Public appearences v. The truth

     I'm pretty much the last of my friends to have a baby. I remember meeting up with my mum-friends and seeing how neat their hair and make-up would be and how energised they were, and thinking that they made motherhood look so easy. Then I became a Mum and at first, I thought, how did they do it?! I barely found time to brush my teeth most mornings. Some days I didn't even change my pants. Pretty grim, I know. But that was my reality.

     Here I was, with a lovely little girl, whom I bath every night and change her clothes, brush her soft, fine hair, clip her nails, and oh my days is she a beauty. Then there was me: yellow teeth, pits that smell like onions, hair that resembles a birds nest, living in the same pyjamas day after day and most days, starving. Thank god my Mum came to stay with me in the first few weeks because I don't even dare to think what my house would have been like. Finding time to be a human and be a Mum at the same time is incredibly difficult to balance in the beginning.
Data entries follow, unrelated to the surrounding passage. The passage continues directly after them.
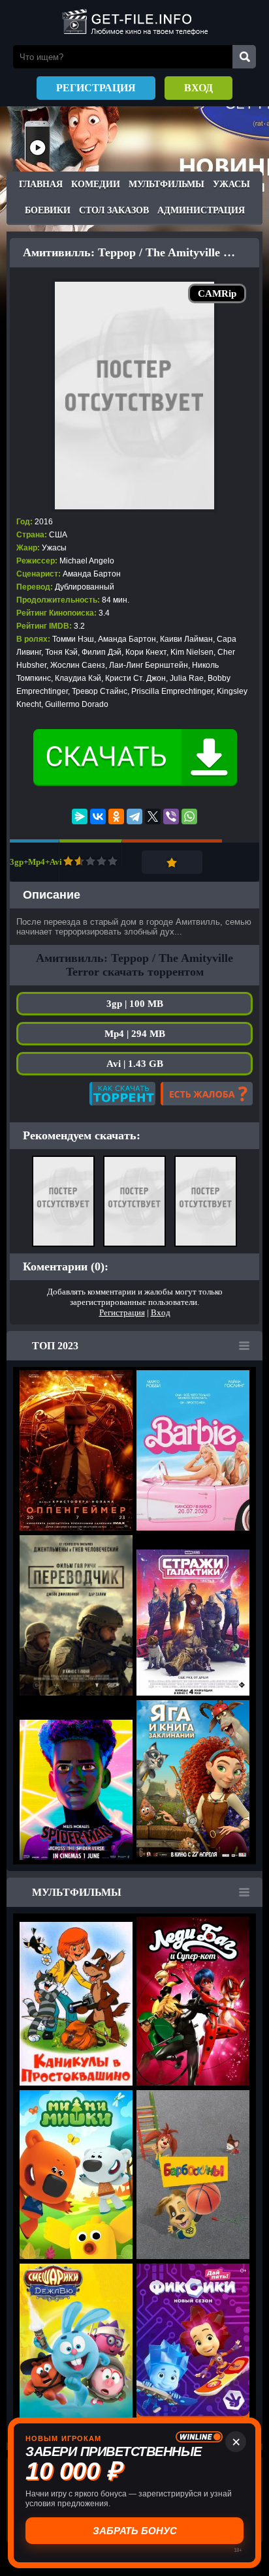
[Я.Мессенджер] (79, 816)
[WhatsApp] (189, 816)
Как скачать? (122, 1093)
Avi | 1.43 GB (134, 1063)
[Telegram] (134, 816)
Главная (41, 184)
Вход (198, 87)
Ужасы (231, 184)
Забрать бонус (135, 2530)
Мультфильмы (166, 184)
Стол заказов (114, 210)
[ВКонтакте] (98, 816)
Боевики (48, 210)
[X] (153, 816)
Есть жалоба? (207, 1093)
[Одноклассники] (116, 816)
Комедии (95, 184)
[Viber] (171, 816)
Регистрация (96, 87)
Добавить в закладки (172, 862)
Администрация (201, 210)
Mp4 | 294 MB (134, 1033)
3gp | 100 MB (134, 1003)
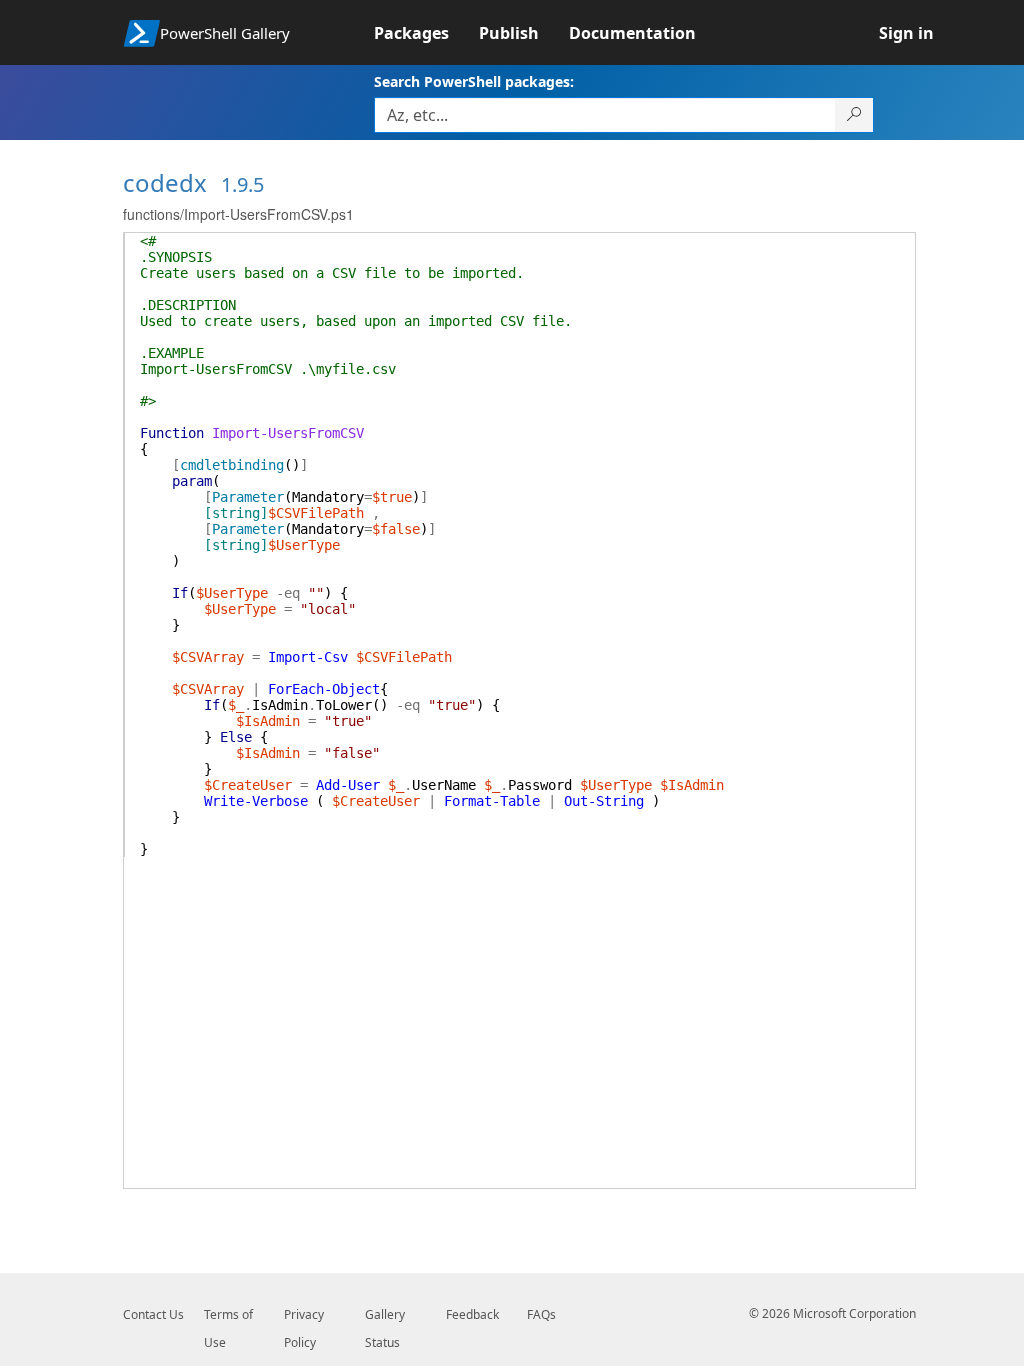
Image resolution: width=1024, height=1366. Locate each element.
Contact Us (153, 1314)
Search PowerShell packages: (474, 81)
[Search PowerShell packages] (854, 115)
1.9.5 (242, 184)
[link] (426, 33)
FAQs (541, 1314)
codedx (165, 182)
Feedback (472, 1314)
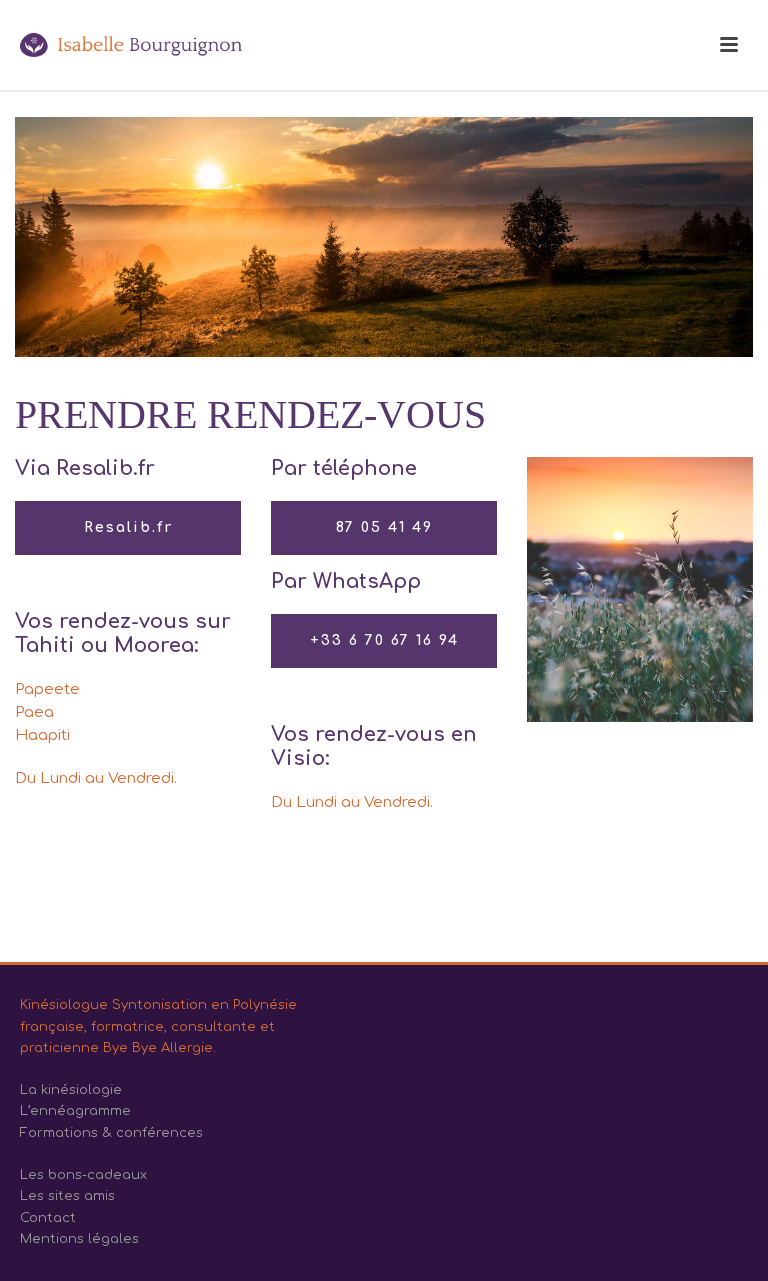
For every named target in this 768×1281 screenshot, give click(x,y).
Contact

People will tell you that it's hard, but they don't tell you how it is hard. I honestly couldn't figure out how my friends kept it together. Then I realised something. They didn't.

     When I step out of the house to go somewhere or visit someone, I hide the truth: that I am now a complete and utter disaster of a person. If you see me at your door with make-up on, you want to be grateful. I showered for you. When you see me with my hair straightened, you need to thank my daughter. I let her cry an extra 10 minutes while I gave myself some attention. When you see me looking smart, you should be impressed. I actually managed to use the washing machine this week. Pre-motherhood, I was one of the most organised persons I know. I always looked together, I never ran late or missed an appointment and I definitely always ate. Now that all my time is given to Harlow, I had given up on being Holly. And I know I'm not the only one.

     I may be a single parent but I have the most amazing Mum and helpful friends, so I'm not alone, but how in the fuck I am as disorganised as I am is beyond me. I mean, Harlow is one tiny, little, mini human, yet I can never get my shit together. Right now, there is an open nappy sac with a dirty nappy inside on my living room floor, which I abandoned next to the change mat, which is opposite a nearly empty bottle of breastmilk, which I will admit has been there for at least 4 hours and I'm pretty sure that the bib that is under my leg on the sofa smells like sick. And that's just my living room...

     Three months in though, I'm glad to say the hygiene is improving. I'm leaving the house more often than not and my hair brush has never seen so much action. I'm still having the odd 'slob' day but you know what, who cares? I certainly don't. So my house isn't perfect 24/7. So my letters haven't been opened in a few days. So my fridge is a little bare and I've been living off noodles and chocolate. As long as my lady is healthy and happy, I'm doing what I'm supposed to be doing and the rest will fall into place, eventually.

     So to all the Mums that are looking glamorous today,  well done for finding the time to hide the truth. Crack open a can of cider (or a bottle of prosecco if you're feeling fancy) and lets toast to all the exhausted, stinky, and disorganised Mums, who found the motivation to be human enough to make a good public appearance. Here, here!